Innate immune signaling is activated in immunometabolic diseases, including type 2 diabetes, yet its impact on glucose homeostasis is controversial. Here, we report that the E3 ubiquitin ligase TRAF6 integrates innate immune signals following diet-induced obesity to promote glucose homeostasis through the induction of mitophagy. Whereas TRAF6 was dispensable for pancreatic β cell function at baseline, TRAF6 was pivotal for insulin secretion, mitochondrial respiration, and mitophagy following metabolic stress in mouse and human islets. TRAF6 was critical for the recruitment and function of the ubiquitin-mediated (Parkin-dependent) mitophagy machinery.
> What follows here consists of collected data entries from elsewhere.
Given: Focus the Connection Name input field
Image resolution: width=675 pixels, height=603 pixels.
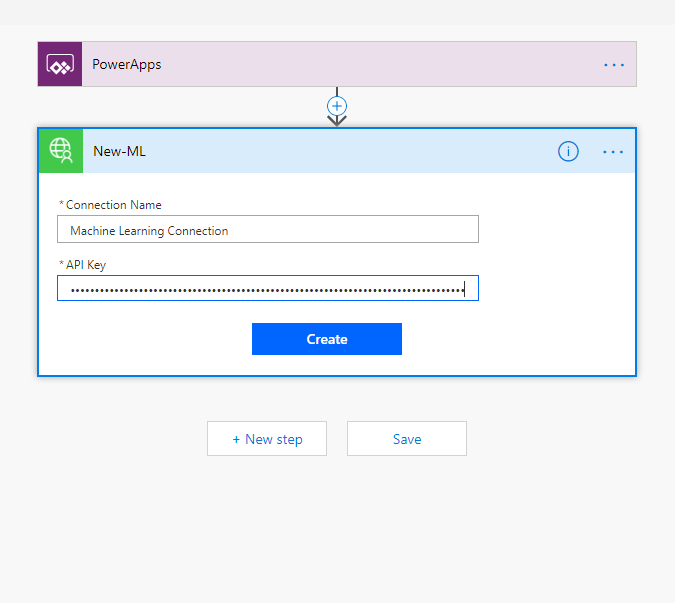Looking at the screenshot, I should click(x=268, y=230).
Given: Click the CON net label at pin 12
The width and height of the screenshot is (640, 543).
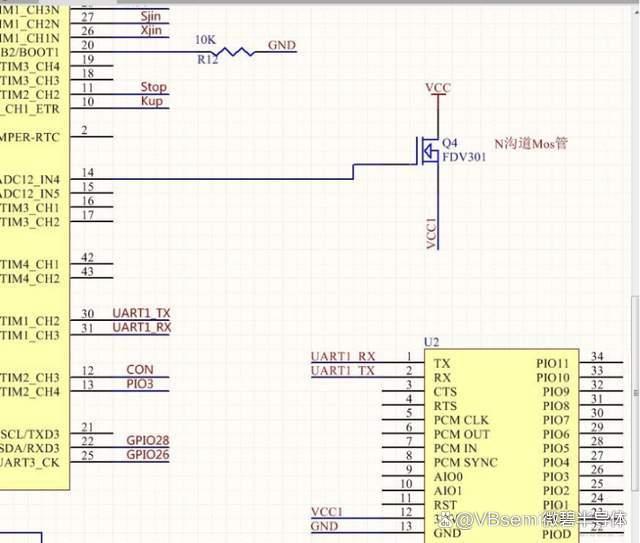Looking at the screenshot, I should [x=140, y=369].

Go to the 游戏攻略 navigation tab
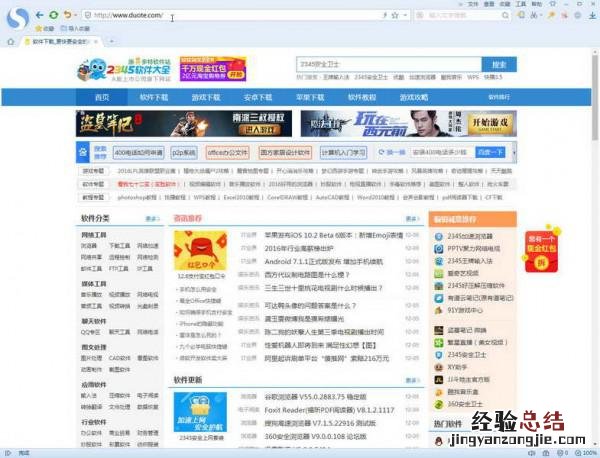point(413,97)
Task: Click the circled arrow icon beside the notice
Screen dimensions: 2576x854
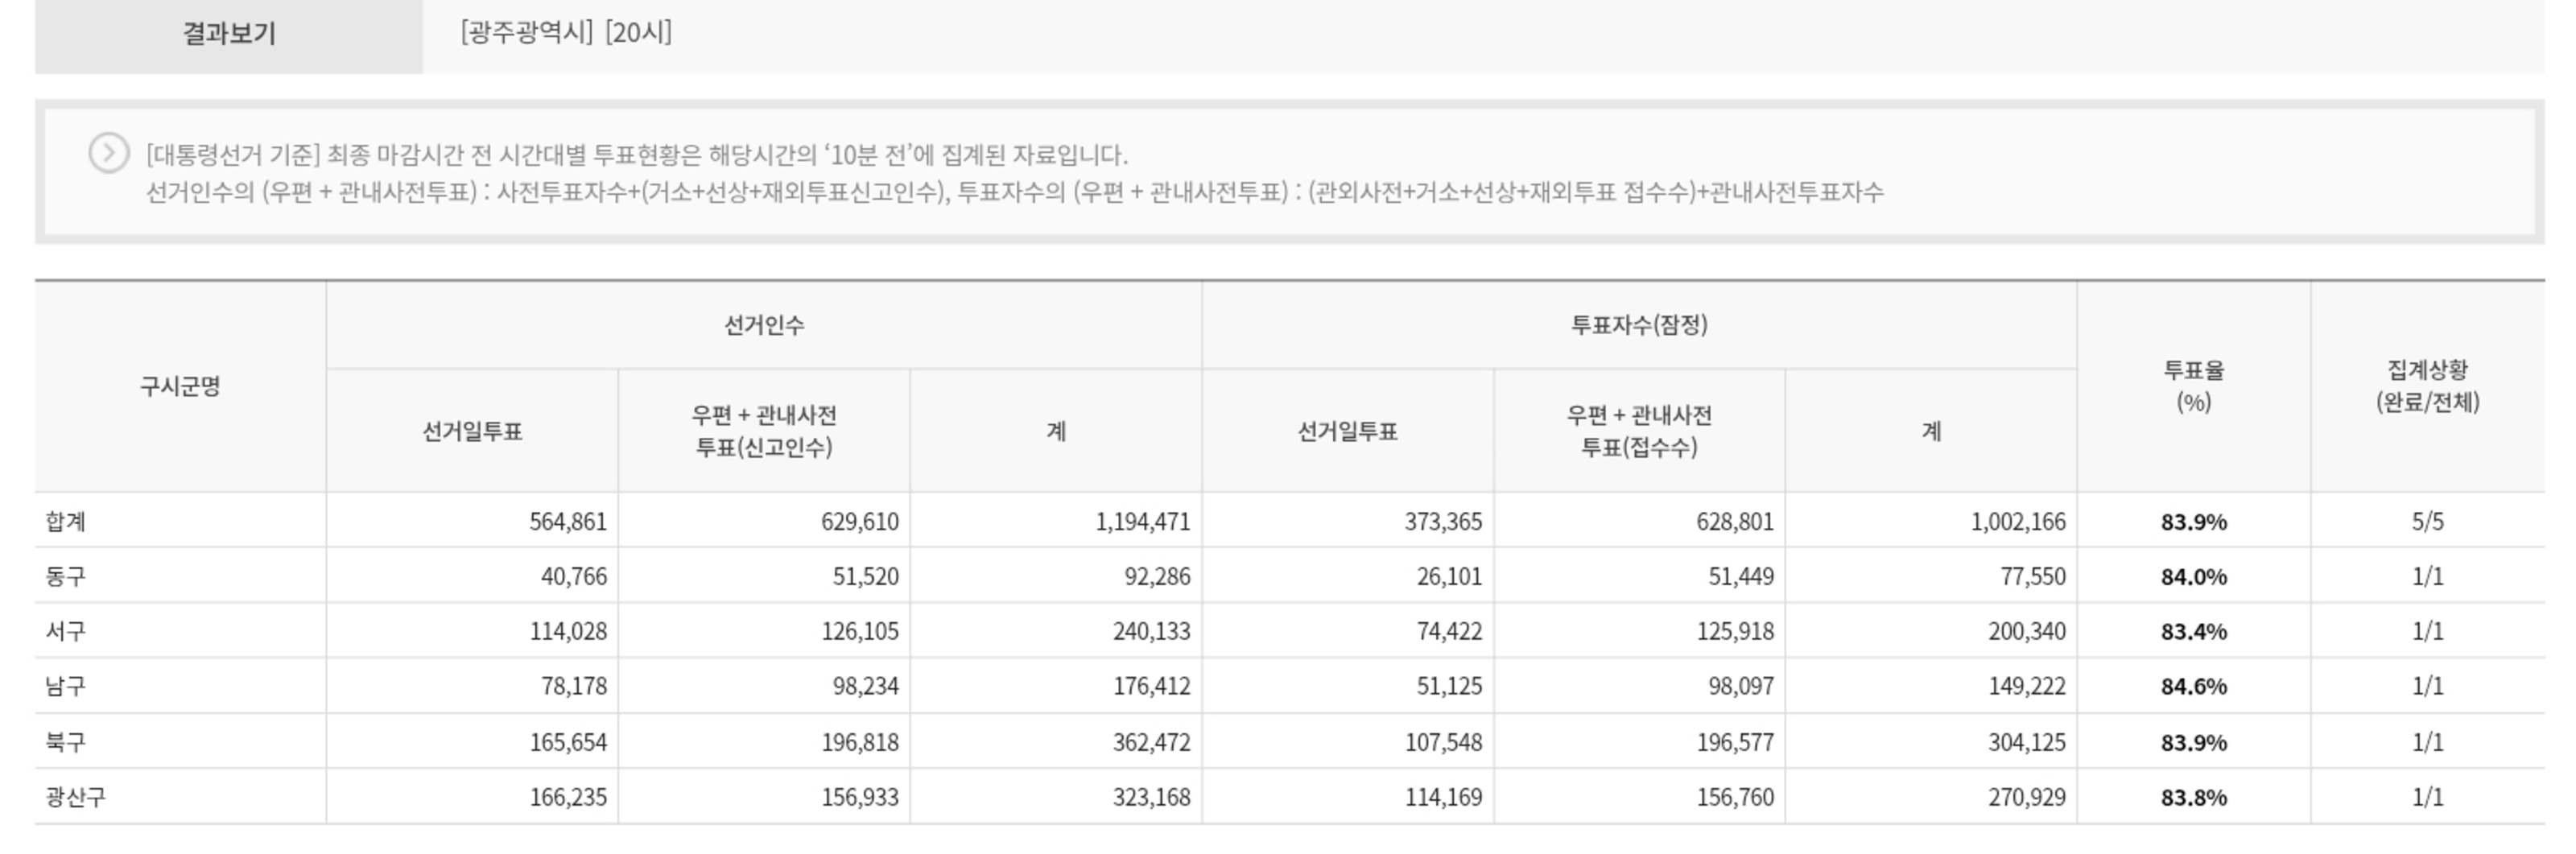Action: [x=108, y=154]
Glucose intolerance induced by TRAF6 deficiency following metabolic stress was reversed by concomitant Parkin deficiency by relieving obstructions in receptor-mediated (Parkin-independent) mitophagy. Our results establish that TRAF6 is vital for traffic through Parkin-mediated mitophagy and implicates TRAF6 in the cross-regulation of ubiquitin- and receptor-mediated mitophagy. Together, we illustrate that β cells engage innate immune signaling to adaptively respond to a diabetogenic environment.